There were some rumors going around that the next Nexus, which is supposedly being built by LG and Huawei, would feature the Snapdragon 820. Which many of us were hoping for, seeing as the Snapdragon 810 is almost seen as “old” technology at this point. Having been available all year. There’s also that little overheating problem that the company has been facing as of late. The Snapdragon 820 is coming soon, but looks like it won’t be in new smartphones until about early 2016. And according to a new leak from OnLeaks on Twitter, it appears that the Huawei Nexus will indeed be using the MSM8994 version 2.1. That’s the Snapdragon 810 for those that haven’t kept up with Qualcomm’s numbers.
The picture that OnLeaks tweeted also shows a few other interesting tidbits about the new device, including its codename of Angler. As well as sporting 3GB of DDR4 RAM inside. Now that’s not quite the amount we’ve been seeing with other flagships out there right now like the Galaxy Note 5, OnePlus 2, and the ASUS Zenfone 2. But for a Nexus running stock Android M, it should be more than plenty of RAM for everything you need to do.
Google has already unveiled the name of the new version of Android, which will be Android Marshmallow. Which means we are probably looking at an earlier release date for Marshmallow and these Nexus devices than usual. Usually Google releases them on Halloween or close to the end of October.
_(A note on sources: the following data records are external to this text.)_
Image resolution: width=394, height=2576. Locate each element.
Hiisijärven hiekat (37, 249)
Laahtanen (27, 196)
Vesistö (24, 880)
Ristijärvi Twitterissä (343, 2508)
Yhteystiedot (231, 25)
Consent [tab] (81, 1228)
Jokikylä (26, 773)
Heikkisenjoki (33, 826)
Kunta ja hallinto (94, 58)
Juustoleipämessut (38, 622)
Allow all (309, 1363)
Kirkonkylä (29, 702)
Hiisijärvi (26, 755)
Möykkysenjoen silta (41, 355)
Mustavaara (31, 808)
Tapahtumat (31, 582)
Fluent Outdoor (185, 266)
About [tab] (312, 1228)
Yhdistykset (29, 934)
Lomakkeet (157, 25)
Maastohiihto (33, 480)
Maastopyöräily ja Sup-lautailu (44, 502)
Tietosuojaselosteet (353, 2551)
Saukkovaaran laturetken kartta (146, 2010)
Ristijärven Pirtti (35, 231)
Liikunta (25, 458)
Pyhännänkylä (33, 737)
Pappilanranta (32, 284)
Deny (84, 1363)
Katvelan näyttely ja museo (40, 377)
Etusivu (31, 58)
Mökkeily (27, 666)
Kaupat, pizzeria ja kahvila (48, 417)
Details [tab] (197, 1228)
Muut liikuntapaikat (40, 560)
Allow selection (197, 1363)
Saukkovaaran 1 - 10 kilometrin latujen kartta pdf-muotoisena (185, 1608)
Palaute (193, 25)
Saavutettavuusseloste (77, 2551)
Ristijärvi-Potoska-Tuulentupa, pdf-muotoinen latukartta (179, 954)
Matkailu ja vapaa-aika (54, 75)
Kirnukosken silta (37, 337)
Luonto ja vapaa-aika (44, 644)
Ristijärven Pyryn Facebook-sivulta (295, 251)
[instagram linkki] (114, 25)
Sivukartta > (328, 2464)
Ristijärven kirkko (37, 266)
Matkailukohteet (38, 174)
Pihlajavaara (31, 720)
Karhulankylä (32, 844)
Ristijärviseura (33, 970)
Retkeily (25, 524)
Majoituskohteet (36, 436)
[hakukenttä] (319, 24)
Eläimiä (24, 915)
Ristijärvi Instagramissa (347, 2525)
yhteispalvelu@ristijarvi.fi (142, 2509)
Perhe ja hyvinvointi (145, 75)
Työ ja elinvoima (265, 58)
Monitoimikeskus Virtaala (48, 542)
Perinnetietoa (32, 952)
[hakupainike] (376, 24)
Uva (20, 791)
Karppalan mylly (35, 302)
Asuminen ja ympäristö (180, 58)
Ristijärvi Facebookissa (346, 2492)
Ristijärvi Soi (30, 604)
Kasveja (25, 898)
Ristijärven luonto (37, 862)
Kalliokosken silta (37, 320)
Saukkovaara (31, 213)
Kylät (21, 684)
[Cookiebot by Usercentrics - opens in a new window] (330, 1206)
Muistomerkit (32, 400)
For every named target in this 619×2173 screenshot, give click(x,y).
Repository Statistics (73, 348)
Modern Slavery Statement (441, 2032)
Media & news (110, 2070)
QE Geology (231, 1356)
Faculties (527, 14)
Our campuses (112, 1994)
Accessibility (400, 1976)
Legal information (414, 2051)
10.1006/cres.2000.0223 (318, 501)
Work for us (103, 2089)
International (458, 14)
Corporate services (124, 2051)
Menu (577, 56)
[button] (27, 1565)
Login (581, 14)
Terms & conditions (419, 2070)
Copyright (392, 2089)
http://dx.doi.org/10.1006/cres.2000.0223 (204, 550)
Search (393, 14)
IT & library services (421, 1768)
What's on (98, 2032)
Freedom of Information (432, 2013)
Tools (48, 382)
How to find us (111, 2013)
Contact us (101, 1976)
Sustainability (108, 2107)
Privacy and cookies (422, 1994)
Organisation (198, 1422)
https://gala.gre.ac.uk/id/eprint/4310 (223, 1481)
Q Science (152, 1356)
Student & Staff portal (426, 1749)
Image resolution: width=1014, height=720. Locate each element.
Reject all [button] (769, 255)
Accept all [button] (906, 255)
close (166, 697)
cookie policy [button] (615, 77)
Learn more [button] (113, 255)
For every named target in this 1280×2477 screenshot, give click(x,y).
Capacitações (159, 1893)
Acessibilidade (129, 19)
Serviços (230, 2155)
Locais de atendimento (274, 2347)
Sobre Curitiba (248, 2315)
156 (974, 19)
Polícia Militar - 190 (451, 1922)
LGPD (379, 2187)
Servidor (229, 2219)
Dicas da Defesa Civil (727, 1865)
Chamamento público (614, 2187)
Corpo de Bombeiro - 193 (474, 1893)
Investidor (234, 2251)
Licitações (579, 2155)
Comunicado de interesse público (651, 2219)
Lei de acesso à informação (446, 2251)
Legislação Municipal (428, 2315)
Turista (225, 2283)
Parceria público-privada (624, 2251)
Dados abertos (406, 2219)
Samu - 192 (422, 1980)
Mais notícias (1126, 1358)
However, they also usually announce the name of the next version of Android in September, and not mid-August. So I’d be willing to bet we’ll see them come the end of September. Right now it’s rumored that LG will be making the smaller Nexus at about 5.2-inches with Huawei making the larger one at about 5.7-inches. This is great because it should satisfy everyone, those who want a smaller phone and those who want a larger phone.
Although the partnership with Huawei is likely to go further than just the Nexus. Many of you know that Google services have been blocked in China for quite some time. And Google is hoping to work with Huawei to change that. As with most smartphone makers in China, they are partially funded by the government. So Huawei could have some pull. It’ll be interesting to see how all this plays out.